Er klopft. – Der Doktor ruft: „Herein!“
 
„Ei, guten Tag, mein lieber Kracke,
Nehmt Platz! Was ist denn mit der Backe?
 
Lasst sehn! Ja, ja! Das glaub´ ich wohl!
Der ist ja in der Wurzel hohl.“
 
Nun geht der Doktor still beiseit.
Der Bauer ist nicht sehr erfreut.
 
Und lächelnd kehrt der Doktor wieder,
Dem Bauern fährt es durch die Glieder.
 
Ach, wie erschrak er, als er da
Den wohlbekannten Haken sah!
 
Der Doktor, ruhig und besonnen,
Hat schon bereits sein Werk begonnen.
 
Und unbewusst nach oben
Fühlt Kracke sich gehoben.
 
Und rack – rack! – da haben wir den Zahn,
Der so abscheulich weh getan.
 
Mit Staunen und voll Heiterkeit
Sieht Kracke sich vom Schmerz befreit.
 
Der Doktor, würdig, wie er war,
Nimmt in Empfang sein Honorar.
 
Und Friedrich Kracke setzt sich nieder
Vergnügt zum Abendessen nieder. 
Anmerkung: Wer schon einmal von Zahnschmerzen geplagt war, kann das Verhalten des Herrn Kracke nachvollziehen. Bevor ich zum Zahnarzt ging, hatte ich Schmerzen, besonders beim Draufbeissen, so dass ich immer auf der anderen Gebissseite kauen musste.
 
Es wurde mir empfohlen, doch mit Schnaps, am besten mit 80%igem Stroh-Rum zu spülen. „Da gehen sämtliche Bakterien kaputt“, wurde mir glaubhaft versichert. Ich spülte zwar, aber die Schmerzen kamen wieder. Auch Spülungen mit Salbeitee führte ich durch, die aber auch nicht den gewünschten Erfolg brachten, da ja der Entzündungsherd sich unterhalb der Zahnwurzel befand. Nach der Behandlung und dem Fädenherausziehen spülte ich laufend mit Salbeitee, um oberflächliche Entzündungen zu vermeiden.
 
Literatur
Busch, Wilhelm: „Und die Moral von der Geschicht“, Sämtliche Werke I, Bertelsmann Verlag, München 1982.

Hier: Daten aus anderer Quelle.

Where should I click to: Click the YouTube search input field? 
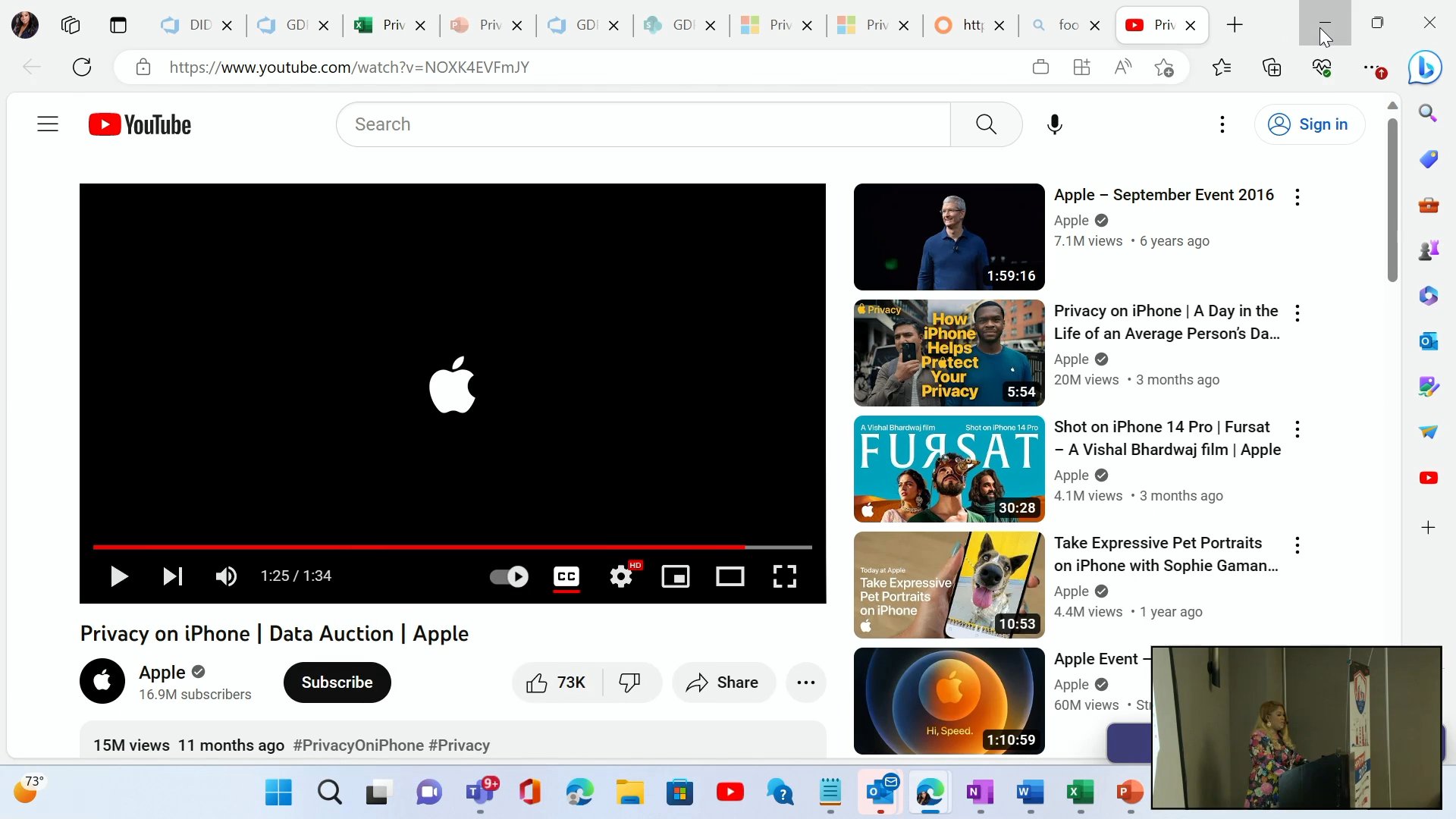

Puntsch, Eberhard: „Witze, Fabeln, Anekdoten, Handbuch“, München 1968.
Reddig, Wolfgang F.: „Bader, Medicus und Weise Frau“, Battenberg Verlag, München 2000.
Schipperges, Heinrich: „Geschichte der Medizin in Schlaglichtern“, Meyers Lexikonverlag, Mannheim 1990.